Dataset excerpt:
## BEGIN

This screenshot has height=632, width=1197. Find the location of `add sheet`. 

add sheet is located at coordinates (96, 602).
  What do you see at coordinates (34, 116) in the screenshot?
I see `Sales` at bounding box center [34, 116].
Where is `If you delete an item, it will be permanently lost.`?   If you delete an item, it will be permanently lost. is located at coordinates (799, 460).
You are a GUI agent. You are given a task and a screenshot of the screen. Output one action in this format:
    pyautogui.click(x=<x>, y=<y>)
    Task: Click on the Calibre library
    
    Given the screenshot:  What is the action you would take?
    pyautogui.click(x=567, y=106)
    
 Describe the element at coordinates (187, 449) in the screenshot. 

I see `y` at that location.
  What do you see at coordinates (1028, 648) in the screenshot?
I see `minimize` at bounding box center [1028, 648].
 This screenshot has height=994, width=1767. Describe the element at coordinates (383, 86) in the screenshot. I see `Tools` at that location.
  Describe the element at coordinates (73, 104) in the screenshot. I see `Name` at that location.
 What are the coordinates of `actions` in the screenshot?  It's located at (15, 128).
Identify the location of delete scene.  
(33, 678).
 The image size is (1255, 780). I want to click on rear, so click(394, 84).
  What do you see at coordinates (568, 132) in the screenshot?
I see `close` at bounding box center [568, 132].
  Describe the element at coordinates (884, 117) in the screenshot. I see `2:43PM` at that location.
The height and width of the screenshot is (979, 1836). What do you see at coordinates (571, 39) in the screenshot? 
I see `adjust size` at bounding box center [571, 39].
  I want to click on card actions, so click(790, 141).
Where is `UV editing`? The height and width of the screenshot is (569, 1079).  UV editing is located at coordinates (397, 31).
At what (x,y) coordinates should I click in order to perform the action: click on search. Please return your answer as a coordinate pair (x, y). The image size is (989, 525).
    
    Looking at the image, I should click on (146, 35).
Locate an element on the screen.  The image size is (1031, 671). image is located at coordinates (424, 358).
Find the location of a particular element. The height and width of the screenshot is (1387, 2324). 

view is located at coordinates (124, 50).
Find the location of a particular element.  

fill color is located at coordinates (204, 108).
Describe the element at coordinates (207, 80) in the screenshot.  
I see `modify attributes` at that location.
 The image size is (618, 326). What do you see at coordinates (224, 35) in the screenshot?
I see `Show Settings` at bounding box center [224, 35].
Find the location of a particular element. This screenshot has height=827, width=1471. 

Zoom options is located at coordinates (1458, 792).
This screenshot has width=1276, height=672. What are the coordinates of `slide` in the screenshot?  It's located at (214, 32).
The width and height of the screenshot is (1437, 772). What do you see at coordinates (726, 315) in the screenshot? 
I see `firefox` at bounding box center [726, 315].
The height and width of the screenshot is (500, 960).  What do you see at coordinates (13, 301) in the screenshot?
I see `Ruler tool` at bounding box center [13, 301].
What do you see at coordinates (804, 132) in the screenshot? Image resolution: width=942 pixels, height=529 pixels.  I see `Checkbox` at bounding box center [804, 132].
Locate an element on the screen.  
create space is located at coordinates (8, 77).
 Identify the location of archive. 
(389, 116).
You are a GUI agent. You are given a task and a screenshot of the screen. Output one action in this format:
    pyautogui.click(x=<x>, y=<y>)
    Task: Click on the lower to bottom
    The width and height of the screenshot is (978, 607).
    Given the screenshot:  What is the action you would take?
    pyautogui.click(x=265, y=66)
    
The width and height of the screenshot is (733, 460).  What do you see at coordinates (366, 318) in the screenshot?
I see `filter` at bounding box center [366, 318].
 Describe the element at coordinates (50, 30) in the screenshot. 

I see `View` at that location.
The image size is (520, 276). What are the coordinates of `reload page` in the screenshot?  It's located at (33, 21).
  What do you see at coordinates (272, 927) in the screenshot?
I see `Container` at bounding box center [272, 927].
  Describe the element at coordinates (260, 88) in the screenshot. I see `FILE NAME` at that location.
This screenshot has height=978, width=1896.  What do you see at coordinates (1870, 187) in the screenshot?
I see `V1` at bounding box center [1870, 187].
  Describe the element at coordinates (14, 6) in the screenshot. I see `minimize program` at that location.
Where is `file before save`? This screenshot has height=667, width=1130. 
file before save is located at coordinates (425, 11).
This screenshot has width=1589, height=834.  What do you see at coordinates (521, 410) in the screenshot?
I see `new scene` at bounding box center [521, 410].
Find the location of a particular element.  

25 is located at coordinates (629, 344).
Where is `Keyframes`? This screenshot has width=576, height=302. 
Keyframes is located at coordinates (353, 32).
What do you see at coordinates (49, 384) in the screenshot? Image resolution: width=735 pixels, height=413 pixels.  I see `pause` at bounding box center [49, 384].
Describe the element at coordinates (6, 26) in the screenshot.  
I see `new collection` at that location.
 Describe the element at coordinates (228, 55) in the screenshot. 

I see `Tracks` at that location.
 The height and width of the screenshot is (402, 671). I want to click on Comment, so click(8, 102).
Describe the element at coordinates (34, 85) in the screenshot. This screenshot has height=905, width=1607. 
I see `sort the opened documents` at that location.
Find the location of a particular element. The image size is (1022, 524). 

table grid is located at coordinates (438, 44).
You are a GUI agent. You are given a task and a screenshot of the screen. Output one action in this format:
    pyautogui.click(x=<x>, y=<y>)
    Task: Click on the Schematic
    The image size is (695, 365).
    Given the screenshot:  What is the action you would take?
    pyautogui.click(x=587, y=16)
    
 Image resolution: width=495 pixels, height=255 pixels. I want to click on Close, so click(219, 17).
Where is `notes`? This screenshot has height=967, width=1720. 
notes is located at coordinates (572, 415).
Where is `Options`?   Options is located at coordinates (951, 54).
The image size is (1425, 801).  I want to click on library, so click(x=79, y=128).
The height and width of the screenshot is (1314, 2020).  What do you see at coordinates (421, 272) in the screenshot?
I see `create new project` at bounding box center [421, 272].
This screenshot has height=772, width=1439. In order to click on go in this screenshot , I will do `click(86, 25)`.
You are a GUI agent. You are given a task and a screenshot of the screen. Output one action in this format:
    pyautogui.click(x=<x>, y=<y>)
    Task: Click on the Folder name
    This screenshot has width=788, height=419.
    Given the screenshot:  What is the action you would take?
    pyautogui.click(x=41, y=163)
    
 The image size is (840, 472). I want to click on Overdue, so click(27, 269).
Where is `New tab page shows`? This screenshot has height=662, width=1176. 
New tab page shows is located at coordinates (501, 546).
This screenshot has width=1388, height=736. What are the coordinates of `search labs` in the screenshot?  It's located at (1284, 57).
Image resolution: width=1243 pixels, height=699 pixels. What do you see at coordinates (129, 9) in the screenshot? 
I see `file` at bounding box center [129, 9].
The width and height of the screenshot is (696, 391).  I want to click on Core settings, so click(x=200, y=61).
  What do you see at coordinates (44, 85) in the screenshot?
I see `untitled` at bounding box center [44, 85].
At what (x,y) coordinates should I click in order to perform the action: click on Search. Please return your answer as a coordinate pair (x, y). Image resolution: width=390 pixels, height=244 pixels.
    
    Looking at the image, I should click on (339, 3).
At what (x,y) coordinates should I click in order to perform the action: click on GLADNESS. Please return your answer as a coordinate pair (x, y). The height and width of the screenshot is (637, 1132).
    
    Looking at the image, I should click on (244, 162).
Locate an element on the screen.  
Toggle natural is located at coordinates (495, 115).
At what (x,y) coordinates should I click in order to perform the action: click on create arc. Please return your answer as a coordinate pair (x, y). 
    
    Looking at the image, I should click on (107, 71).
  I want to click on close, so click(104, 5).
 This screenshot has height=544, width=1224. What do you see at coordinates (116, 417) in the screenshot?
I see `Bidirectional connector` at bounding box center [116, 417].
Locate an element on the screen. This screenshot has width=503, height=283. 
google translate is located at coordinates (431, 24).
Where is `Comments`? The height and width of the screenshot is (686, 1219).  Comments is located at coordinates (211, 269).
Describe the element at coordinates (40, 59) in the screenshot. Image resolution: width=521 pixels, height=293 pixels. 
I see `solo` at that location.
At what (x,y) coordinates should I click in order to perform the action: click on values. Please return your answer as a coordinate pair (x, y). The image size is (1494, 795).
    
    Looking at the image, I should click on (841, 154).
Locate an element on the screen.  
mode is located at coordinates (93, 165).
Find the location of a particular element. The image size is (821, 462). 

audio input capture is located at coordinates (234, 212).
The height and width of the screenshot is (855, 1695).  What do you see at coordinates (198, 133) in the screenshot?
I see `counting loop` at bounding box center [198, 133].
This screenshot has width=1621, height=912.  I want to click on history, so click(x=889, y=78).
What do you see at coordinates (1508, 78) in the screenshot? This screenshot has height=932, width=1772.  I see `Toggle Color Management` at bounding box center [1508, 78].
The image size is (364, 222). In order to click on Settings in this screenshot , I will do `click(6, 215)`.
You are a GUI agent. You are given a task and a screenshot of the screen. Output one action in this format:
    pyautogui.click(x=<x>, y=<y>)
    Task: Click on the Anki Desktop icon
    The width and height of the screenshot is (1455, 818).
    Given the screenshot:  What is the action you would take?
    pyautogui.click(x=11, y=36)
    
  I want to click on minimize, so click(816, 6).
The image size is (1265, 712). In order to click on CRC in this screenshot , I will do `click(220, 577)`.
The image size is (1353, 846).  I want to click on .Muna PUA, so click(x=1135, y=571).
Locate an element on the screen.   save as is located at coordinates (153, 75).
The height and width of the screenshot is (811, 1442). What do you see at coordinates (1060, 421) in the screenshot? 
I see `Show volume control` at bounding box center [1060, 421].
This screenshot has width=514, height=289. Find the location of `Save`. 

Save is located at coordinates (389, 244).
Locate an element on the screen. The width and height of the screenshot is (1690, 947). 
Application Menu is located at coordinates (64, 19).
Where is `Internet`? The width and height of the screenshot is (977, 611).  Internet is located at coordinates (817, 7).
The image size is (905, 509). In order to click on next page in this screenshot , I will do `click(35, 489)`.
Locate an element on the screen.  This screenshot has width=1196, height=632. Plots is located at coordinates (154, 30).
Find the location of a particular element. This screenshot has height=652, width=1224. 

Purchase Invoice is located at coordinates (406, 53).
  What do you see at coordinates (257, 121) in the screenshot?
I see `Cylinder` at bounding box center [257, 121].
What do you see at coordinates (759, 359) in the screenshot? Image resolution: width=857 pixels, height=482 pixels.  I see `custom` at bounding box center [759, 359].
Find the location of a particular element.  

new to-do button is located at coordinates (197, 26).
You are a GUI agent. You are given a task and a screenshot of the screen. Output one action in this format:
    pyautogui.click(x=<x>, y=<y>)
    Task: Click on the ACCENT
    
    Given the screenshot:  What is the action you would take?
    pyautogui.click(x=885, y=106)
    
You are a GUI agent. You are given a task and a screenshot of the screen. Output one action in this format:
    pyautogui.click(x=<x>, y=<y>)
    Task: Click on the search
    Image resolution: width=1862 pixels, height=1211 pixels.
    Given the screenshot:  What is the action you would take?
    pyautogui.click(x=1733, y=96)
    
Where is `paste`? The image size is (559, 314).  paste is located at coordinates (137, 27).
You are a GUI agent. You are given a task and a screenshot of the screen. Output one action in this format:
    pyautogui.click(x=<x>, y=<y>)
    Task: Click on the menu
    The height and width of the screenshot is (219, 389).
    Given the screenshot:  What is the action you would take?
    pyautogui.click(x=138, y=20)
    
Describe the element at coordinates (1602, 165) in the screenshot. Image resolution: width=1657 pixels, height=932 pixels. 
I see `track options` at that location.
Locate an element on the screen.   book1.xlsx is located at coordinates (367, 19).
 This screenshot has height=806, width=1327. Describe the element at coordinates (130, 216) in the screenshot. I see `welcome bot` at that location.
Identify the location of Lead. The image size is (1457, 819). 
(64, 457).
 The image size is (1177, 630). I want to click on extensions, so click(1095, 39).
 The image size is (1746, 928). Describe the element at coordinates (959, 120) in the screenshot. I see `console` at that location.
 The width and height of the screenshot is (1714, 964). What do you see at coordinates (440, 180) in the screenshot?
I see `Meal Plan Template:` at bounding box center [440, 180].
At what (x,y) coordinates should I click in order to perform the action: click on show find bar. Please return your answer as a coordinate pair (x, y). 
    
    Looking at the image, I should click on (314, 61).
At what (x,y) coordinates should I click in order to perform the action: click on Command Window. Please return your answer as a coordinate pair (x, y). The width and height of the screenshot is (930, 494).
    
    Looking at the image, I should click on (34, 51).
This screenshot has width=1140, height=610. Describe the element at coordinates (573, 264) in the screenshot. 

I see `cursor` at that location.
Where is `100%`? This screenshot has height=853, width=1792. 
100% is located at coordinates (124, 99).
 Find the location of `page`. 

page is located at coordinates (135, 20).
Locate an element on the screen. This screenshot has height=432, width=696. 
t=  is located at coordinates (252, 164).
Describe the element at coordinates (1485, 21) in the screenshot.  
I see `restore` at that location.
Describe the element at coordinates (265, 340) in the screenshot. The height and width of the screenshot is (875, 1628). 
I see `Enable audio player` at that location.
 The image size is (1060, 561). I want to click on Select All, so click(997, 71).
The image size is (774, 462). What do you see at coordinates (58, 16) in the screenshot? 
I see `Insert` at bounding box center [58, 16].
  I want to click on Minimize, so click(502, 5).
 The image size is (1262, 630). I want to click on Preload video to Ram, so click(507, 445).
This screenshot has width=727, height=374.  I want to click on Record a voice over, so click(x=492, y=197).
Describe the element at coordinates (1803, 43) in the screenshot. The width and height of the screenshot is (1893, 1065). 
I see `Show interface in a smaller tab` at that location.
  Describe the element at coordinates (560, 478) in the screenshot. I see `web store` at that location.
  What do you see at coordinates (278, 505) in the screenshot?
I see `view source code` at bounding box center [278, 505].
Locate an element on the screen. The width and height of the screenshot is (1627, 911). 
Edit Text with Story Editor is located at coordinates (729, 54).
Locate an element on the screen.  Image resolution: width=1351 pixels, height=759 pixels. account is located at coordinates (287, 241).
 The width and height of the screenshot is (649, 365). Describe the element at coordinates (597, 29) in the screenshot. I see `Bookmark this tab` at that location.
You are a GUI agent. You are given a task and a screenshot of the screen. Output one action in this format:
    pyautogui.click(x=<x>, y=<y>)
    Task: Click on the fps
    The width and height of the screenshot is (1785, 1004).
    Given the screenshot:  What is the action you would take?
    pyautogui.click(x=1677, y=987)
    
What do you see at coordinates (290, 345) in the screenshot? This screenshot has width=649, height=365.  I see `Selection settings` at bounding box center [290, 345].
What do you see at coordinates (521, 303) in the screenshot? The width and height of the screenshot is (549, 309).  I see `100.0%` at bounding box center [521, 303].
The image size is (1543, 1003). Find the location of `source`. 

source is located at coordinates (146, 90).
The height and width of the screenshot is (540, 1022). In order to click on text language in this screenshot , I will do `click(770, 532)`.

## END

> Exercise brief:
Can you repeat the lines from the one with "at (15, 128)." up to and including the one with "coordinates (397, 31).", changing "Identify" to "Find" and leaving everything else as it is?

> Solution:
 What are the coordinates of `actions` in the screenshot?  It's located at (15, 128).
Find the location of delete scene.  
(33, 678).
 The image size is (1255, 780). I want to click on rear, so click(394, 84).
  What do you see at coordinates (568, 132) in the screenshot?
I see `close` at bounding box center [568, 132].
  Describe the element at coordinates (884, 117) in the screenshot. I see `2:43PM` at that location.
The height and width of the screenshot is (979, 1836). What do you see at coordinates (571, 39) in the screenshot? 
I see `adjust size` at bounding box center [571, 39].
  I want to click on card actions, so click(790, 141).
Where is `UV editing`? The height and width of the screenshot is (569, 1079).  UV editing is located at coordinates (397, 31).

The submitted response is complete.